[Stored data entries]
'''

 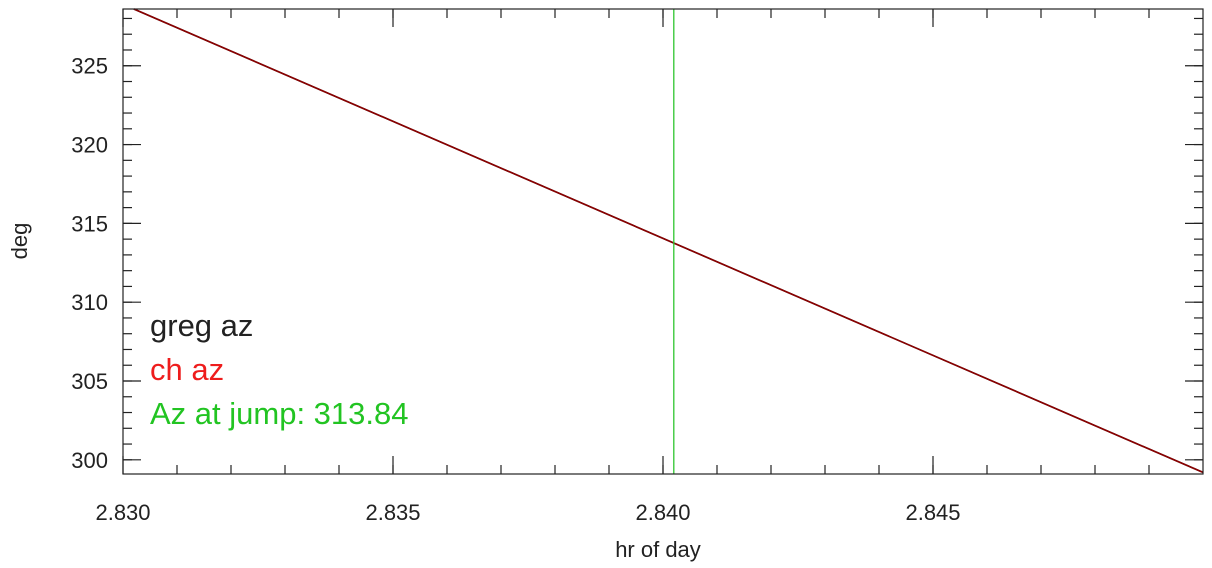 I want to click on y-tick-labels: 300 305 310 315 320 325, so click(x=90, y=264).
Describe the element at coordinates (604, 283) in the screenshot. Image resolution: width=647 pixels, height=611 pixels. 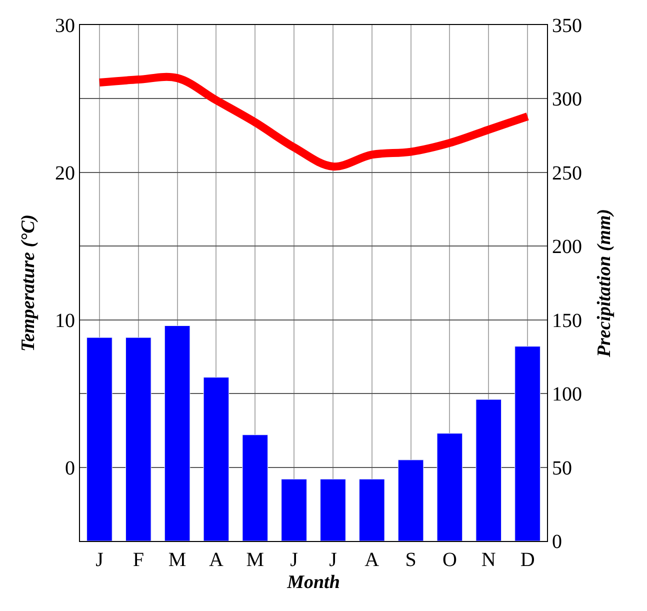
I see `y2-axis-title: Precipitation (mm)` at that location.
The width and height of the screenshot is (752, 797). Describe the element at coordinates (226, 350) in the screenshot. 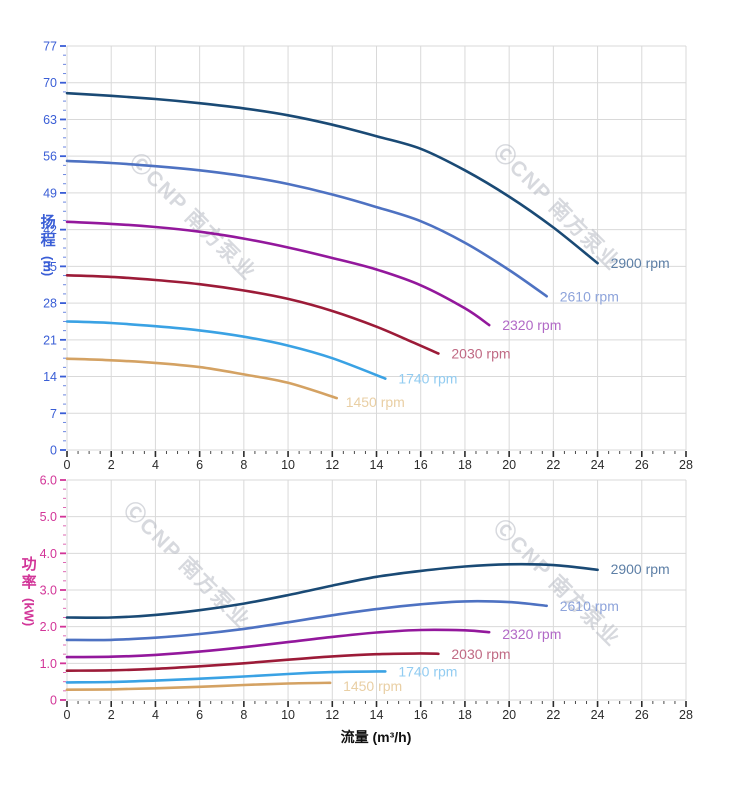

I see `head-curve-1740-rpm` at that location.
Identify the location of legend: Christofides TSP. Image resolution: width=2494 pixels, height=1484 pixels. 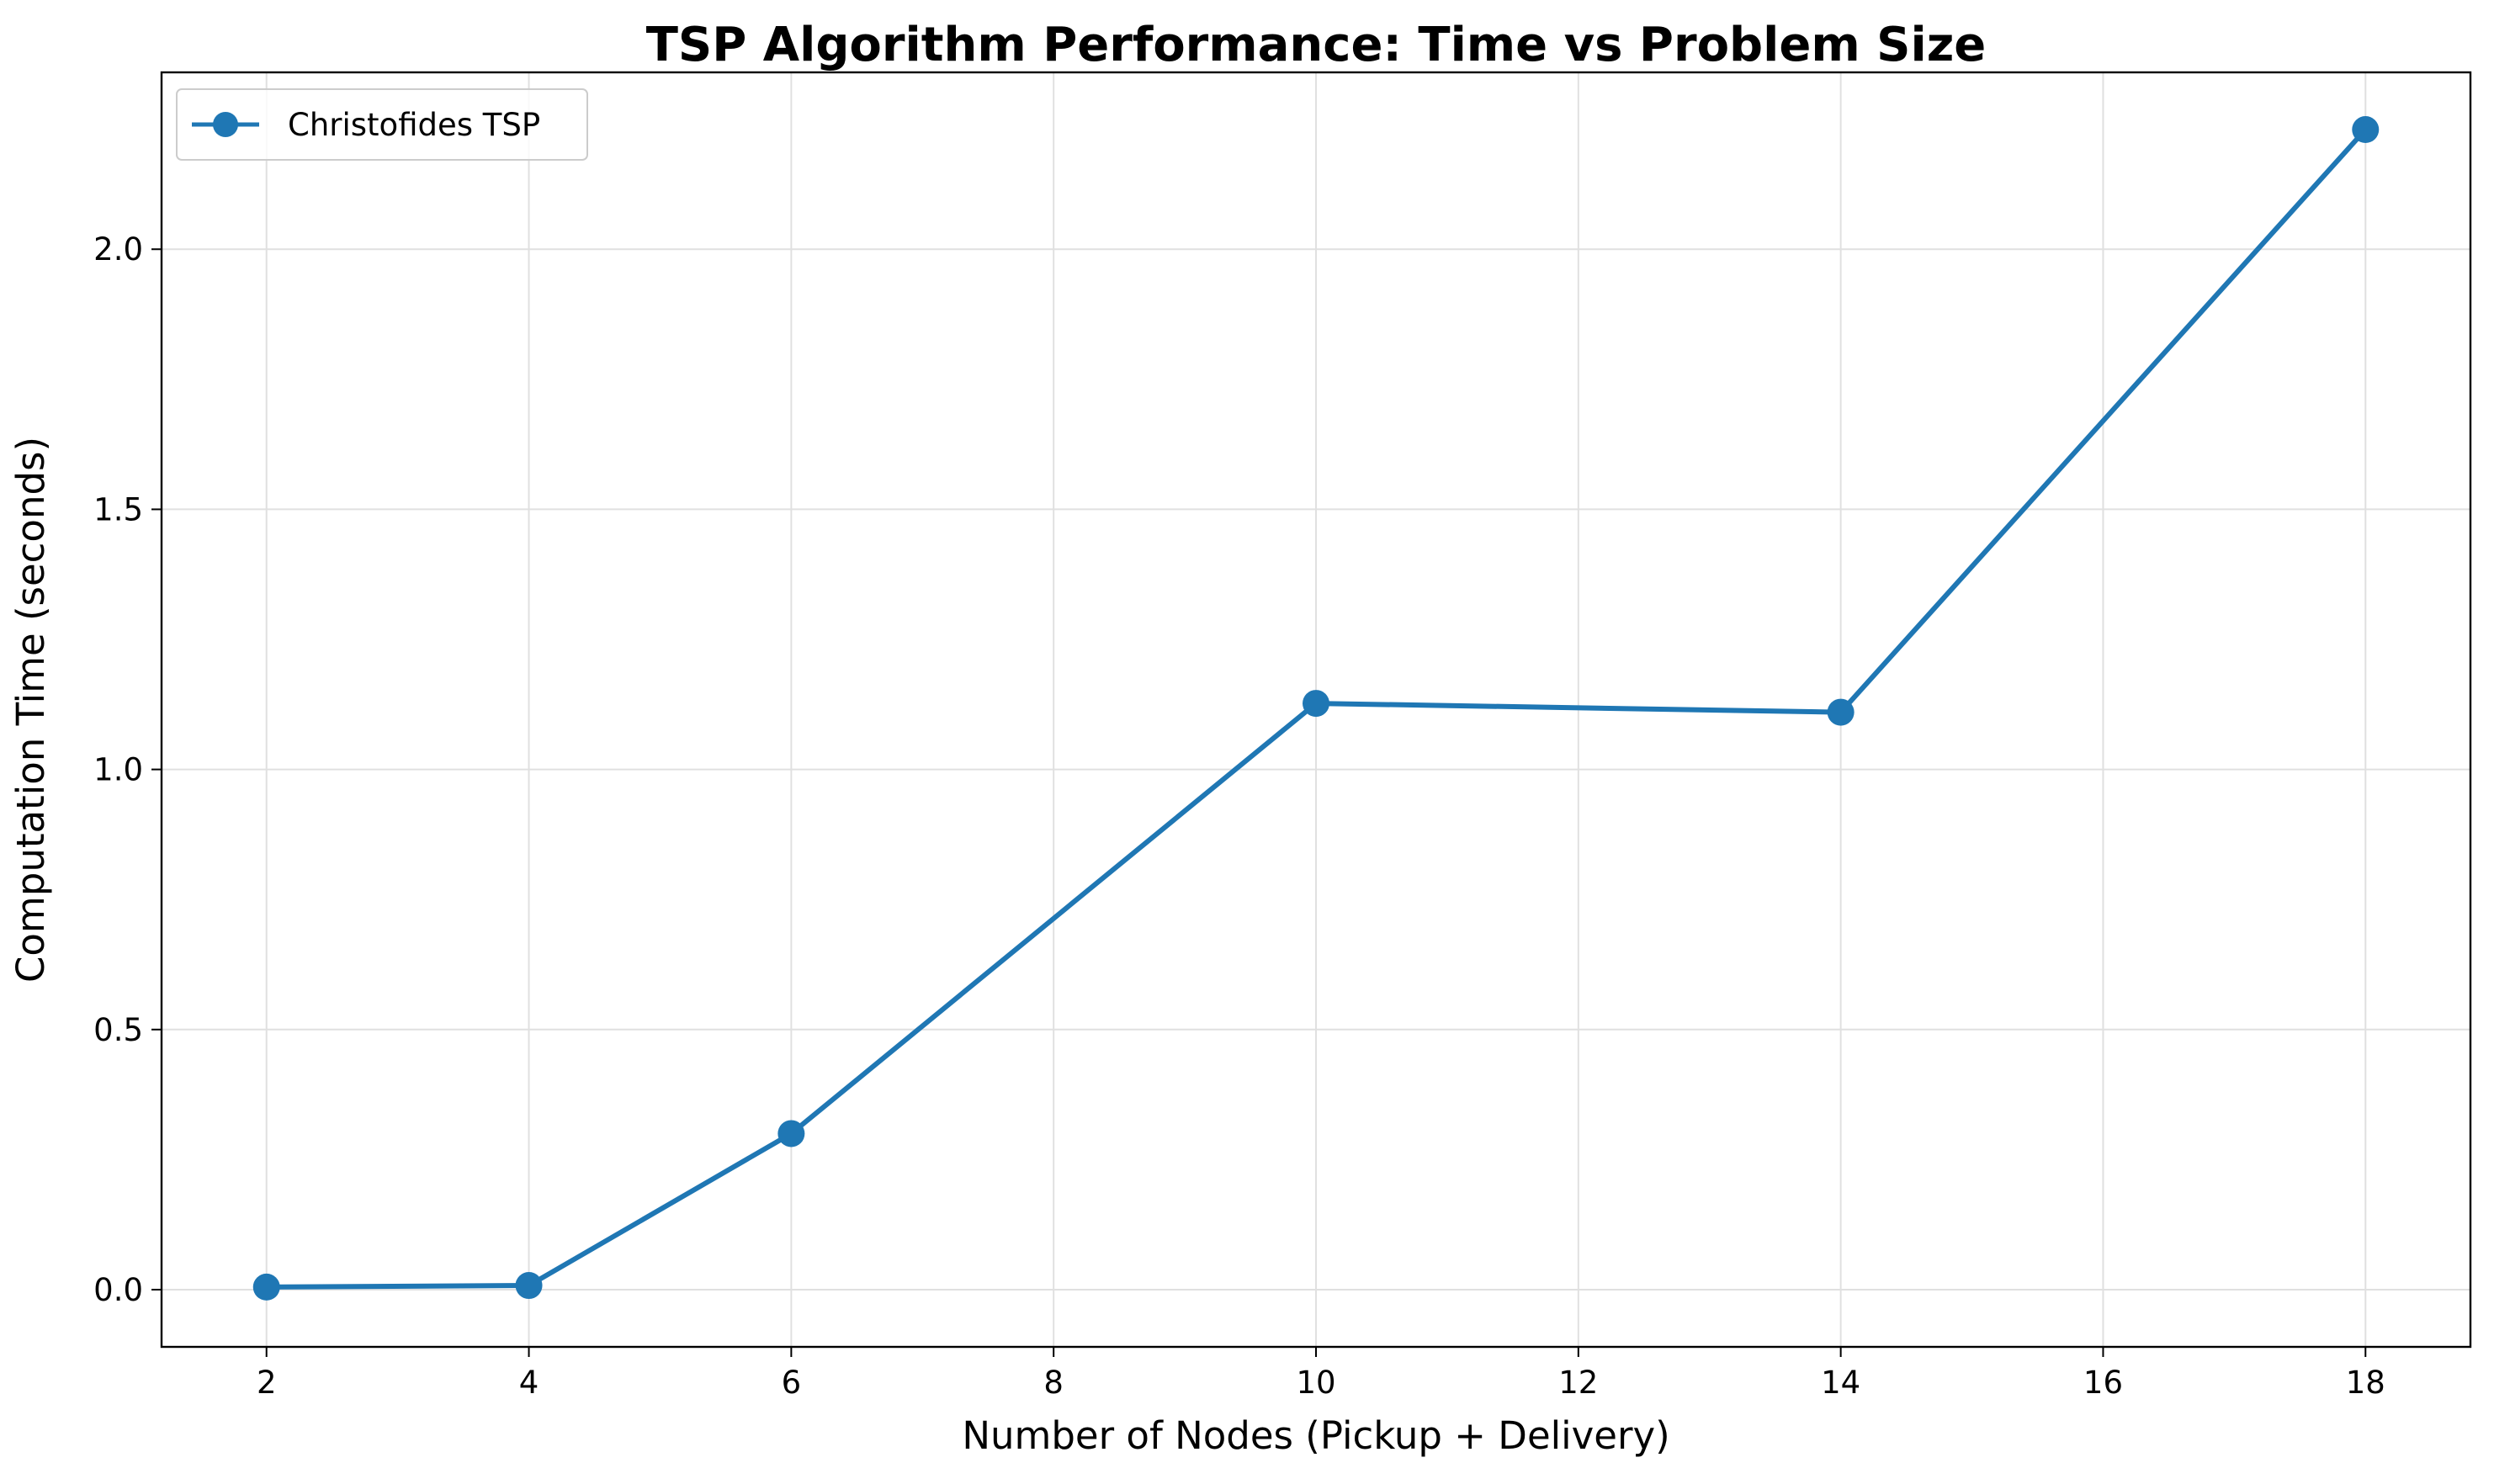
(382, 124).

'''

**EXERCISE DIRECTIONS**
Change every "screenshot" to "image" in all of the records above, leaving everything else as it is and omitting the pictures.

**RESULT OF THIS EXERCISE**
  I want to click on y-tick-labels: 300 305 310 315 320 325, so click(x=90, y=264).
Describe the element at coordinates (604, 283) in the image. Image resolution: width=647 pixels, height=611 pixels. 
I see `y2-axis-title: Precipitation (mm)` at that location.
The width and height of the image is (752, 797). Describe the element at coordinates (226, 350) in the image. 

I see `head-curve-1740-rpm` at that location.
Identify the location of legend: Christofides TSP. Image resolution: width=2494 pixels, height=1484 pixels. 
(382, 124).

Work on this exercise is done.